Stored data entries

[start]

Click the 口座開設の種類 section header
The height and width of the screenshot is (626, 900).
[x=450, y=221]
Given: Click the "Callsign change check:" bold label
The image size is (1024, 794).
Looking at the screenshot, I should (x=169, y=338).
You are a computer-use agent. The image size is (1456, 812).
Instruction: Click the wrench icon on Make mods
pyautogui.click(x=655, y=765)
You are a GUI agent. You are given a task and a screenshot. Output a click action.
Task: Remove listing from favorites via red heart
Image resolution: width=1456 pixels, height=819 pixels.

[end]

Task statement
Return all of the data above verbatim, keeping every line unchanged and in the same order.

Exercise solution
Click the 口座開設の種類 section header
The height and width of the screenshot is (626, 900).
[x=450, y=221]
Given: Click the "Callsign change check:" bold label
The image size is (1024, 794).
Looking at the screenshot, I should (x=169, y=338).
You are a computer-use agent. The image size is (1456, 812).
Instruction: Click the wrench icon on Make mods
pyautogui.click(x=655, y=765)
You are a GUI agent. You are given a task and a screenshot. Output a click action.
Task: Remove listing from favorites via red heart
Image resolution: width=1456 pixels, height=819 pixels.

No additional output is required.